Invitado por la interpelación de Dios, el pecador se ha acercado al sacramento de la misericordia y ha recibido el perdón de los propios pecados. Pero antes de la absolución ha aceptado la indicación de prácticas penitenciales que deberá realizar en su vida con la gracia del Señor.

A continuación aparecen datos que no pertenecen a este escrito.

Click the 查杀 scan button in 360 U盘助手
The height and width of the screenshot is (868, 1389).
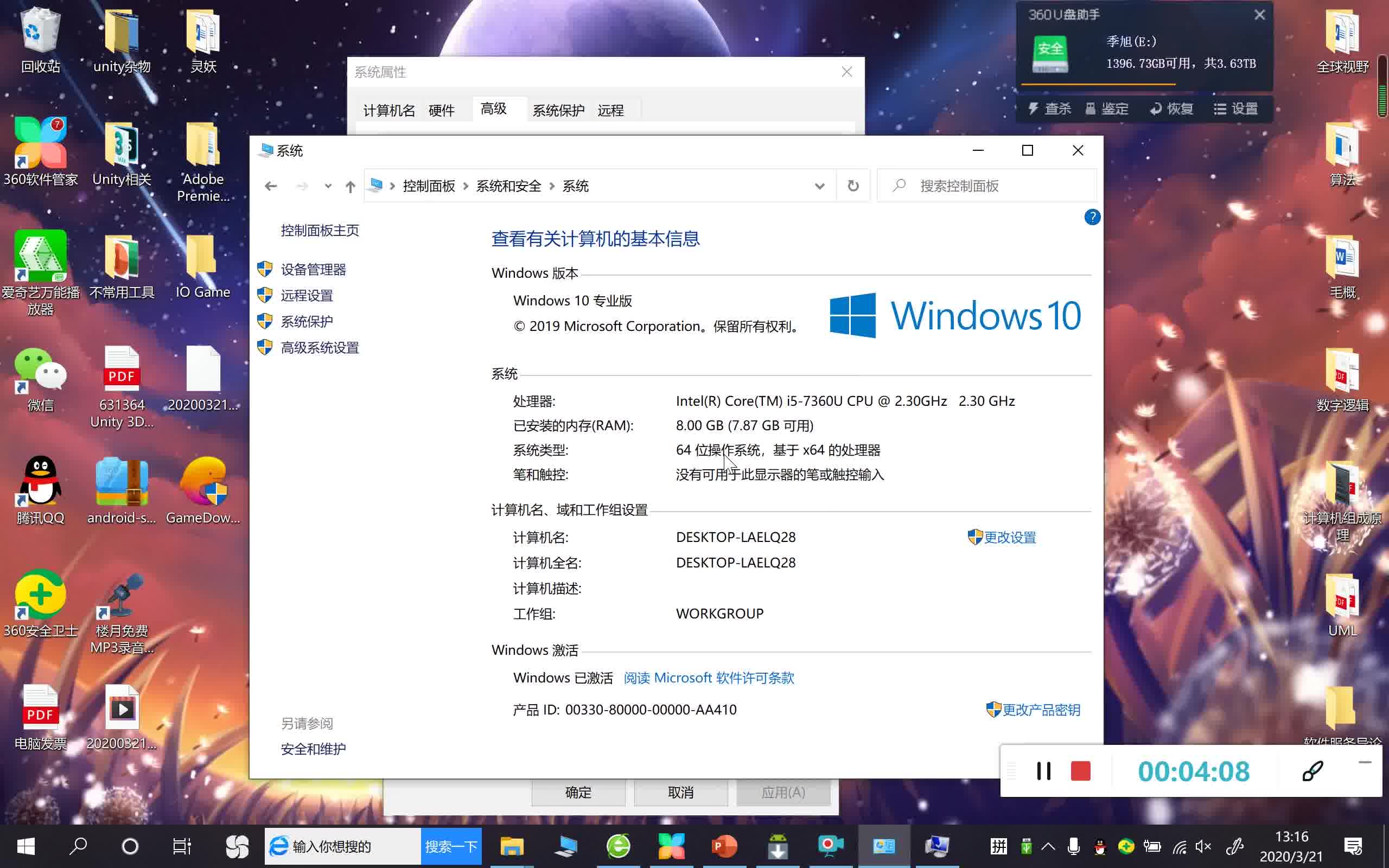point(1050,108)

No se está ante una especie de "precio" mediante el cual se "pagaría" el inestimable don que Dios nos hace con la liberación de las culpas. La "satisfacción" es, más bien, la expresión de una existencia renovada, la cual, con una nueva ayuda de Dios, se dirige a su realización concreta. Por esto, no debería limitarse, en sus manifestaciones determinadas, al solo campo de la oración, sino actuar en los diversos sectores en los que el pecado ha devastado al hombre. San Pablo nos habla de "fornicaciones, impurezas, pasiones, codicias y de esa avaricia que es una idolatría. Eso es lo que atrae el castigo de Dios sobre los desobedientes" (Col 3, 5-6).
3. Más aún: la "satisfacción" precisamente en su vinculación con el sacramento de la penitencia y en su derivación de él, no sólo adquiere una eficacia singular, sino que revela la riqueza de significados que tiene la mortificación en la perspectiva de fe. Nunca se repetirá bastante que el cristianismo no es un "dolorismo", fin en sí mismo. En cambio, el cristianismo es una alegría y una "paz" (cf. Col 3, 15) que incluyen y exigen el sacrificio.
Efectivamente, el pecado original, aún cuando borrado por el bautismo, deja normalmente en lo íntimo del hombre un desorden que se supera, una propensión al pecado que se frena con el esfuerzo humano, además de con la gracia del Señor (cf. Conc. Trid. Decretum de iustificatione, cap. 10; Denz.-Schön, n. 1535). El mismo sacramento de la reconciliación, aún ofreciendo el perdón de las culpas, no elimina completamente la dificultad que el creyente encuentra en la realización de la ley grabada en el corazón del hombre y perfeccionada por la Revelación: esta ley, aún cuando está interiorizada por el don del Espíritu Santo, deja, de ordinario, la posibilidad de pecado y más aún, cierta inclinación a él (cf. Conc. Trid. Decretum de iustificatione, cap. 11; Denz.–Schön, núms. 1536; 1568-1573). Por consiguiente, la vida humana y cristiana se manifiesta siempre como una "lucha" contra el mal (cf. Conc. Vat. II, Gaudium et spes, núms. 13, 15). Se requiere, pues, un serio esfuerzo ascético para que el fiel se haga cada vez más capaz de amar a Dios y al prójimo, en sintonía coherente con la propia condición de renacido en Cristo.
Añádase a esto que el dolor —el que se sufre con resignación y el que se busca libremente con miras a una plena adaptación a la propuesta evangélica— hay que vivirlo en unión con Cristo para participar en su pasión, muerte y resurrección. De este modo, el creyente puede repetir con San Pablo: "Ahora me alegro de mis padecimientos por vosotros y suplo en mi carne lo que falta a las tribulaciones de Cristo por su Cuerpo, que es la Iglesia" (Col 1, 24).
Saludos
Amadísimos hermanos y hermanas:
Un saludo a todos los peregrinos de lengua española; en particular a los procedentes de Madrid, a los venidos de Suiza para ganar la gracia del Jubileo del Año Santo y a las Religiosas Hospitalarias del Sagrado Corazón de Jesús. Con mi palabra de aliento a ser fieles a la propia vocación en la Iglesia, mientras os bendigo de corazón.